WHAT YOU NEED TO DO.
Reproduce the lines of the material below without any changes, from the line with "Screen dimensions: 1279x799" up to and including the line with "will pyautogui.click(x=590, y=225).".

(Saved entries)
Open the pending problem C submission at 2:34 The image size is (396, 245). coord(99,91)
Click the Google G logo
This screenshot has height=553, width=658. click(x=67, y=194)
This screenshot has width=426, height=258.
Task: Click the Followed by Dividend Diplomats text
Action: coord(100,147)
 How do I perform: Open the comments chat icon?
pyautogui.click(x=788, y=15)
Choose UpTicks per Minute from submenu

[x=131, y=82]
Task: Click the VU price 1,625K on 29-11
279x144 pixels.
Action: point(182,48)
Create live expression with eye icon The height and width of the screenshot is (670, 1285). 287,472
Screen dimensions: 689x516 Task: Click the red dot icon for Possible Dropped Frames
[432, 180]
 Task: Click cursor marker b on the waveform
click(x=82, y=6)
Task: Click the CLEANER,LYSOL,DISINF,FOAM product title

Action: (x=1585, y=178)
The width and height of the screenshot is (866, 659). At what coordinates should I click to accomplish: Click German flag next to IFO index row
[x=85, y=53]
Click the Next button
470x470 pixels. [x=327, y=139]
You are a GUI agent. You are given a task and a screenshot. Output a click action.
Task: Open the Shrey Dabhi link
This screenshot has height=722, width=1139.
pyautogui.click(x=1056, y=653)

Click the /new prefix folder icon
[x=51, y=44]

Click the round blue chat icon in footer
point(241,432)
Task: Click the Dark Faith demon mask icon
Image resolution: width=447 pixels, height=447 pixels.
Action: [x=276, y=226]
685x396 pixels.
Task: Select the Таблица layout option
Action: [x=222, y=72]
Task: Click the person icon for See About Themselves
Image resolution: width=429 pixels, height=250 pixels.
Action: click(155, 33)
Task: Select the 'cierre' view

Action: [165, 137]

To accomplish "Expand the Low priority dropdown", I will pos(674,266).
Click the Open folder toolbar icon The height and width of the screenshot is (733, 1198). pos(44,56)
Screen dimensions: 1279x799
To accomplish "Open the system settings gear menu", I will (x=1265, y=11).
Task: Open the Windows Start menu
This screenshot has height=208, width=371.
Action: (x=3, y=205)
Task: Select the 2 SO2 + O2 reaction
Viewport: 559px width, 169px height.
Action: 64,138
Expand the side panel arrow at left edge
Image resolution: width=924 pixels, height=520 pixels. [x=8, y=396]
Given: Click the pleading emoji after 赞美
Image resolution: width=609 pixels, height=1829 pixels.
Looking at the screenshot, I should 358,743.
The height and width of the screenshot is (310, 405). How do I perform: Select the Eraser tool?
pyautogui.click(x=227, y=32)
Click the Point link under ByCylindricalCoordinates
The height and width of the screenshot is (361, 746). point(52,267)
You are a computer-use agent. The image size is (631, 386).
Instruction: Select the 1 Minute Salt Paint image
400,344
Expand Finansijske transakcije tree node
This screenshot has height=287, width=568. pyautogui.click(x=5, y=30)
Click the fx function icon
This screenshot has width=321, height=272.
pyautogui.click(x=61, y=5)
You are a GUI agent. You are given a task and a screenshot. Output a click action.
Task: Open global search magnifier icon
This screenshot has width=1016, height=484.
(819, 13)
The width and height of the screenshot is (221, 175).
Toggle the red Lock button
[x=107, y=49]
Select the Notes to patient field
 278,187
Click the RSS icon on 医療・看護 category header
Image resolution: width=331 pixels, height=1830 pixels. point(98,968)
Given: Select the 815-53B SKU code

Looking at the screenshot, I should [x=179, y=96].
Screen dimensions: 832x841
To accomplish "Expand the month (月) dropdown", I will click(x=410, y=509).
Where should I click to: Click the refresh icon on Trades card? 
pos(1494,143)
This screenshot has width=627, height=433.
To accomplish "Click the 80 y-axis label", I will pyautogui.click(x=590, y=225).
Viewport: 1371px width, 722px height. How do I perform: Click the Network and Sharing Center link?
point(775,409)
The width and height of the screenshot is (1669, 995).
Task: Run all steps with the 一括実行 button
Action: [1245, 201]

WRITTEN ANSWER.
Screen dimensions: 1279x799
To accomplish "Open the system settings gear menu", I will (x=1265, y=11).
Task: Open the Windows Start menu
This screenshot has height=208, width=371.
Action: (x=3, y=205)
Task: Select the 2 SO2 + O2 reaction
Viewport: 559px width, 169px height.
Action: 64,138
Expand the side panel arrow at left edge
Image resolution: width=924 pixels, height=520 pixels. [x=8, y=396]
Given: Click the pleading emoji after 赞美
Image resolution: width=609 pixels, height=1829 pixels.
Looking at the screenshot, I should 358,743.
The height and width of the screenshot is (310, 405). How do I perform: Select the Eraser tool?
pyautogui.click(x=227, y=32)
Click the Point link under ByCylindricalCoordinates
The height and width of the screenshot is (361, 746). point(52,267)
You are a computer-use agent. The image size is (631, 386).
Instruction: Select the 1 Minute Salt Paint image
400,344
Expand Finansijske transakcije tree node
This screenshot has height=287, width=568. pyautogui.click(x=5, y=30)
Click the fx function icon
This screenshot has width=321, height=272.
pyautogui.click(x=61, y=5)
You are a GUI agent. You are given a task and a screenshot. Output a click action.
Task: Open global search magnifier icon
This screenshot has width=1016, height=484.
(819, 13)
The width and height of the screenshot is (221, 175).
Toggle the red Lock button
[x=107, y=49]
Select the Notes to patient field
 278,187
Click the RSS icon on 医療・看護 category header
Image resolution: width=331 pixels, height=1830 pixels. point(98,968)
Given: Select the 815-53B SKU code

Looking at the screenshot, I should [x=179, y=96].
Screen dimensions: 832x841
To accomplish "Expand the month (月) dropdown", I will click(x=410, y=509).
Where should I click to: Click the refresh icon on Trades card? 
pos(1494,143)
This screenshot has width=627, height=433.
To accomplish "Click the 80 y-axis label", I will pyautogui.click(x=590, y=225).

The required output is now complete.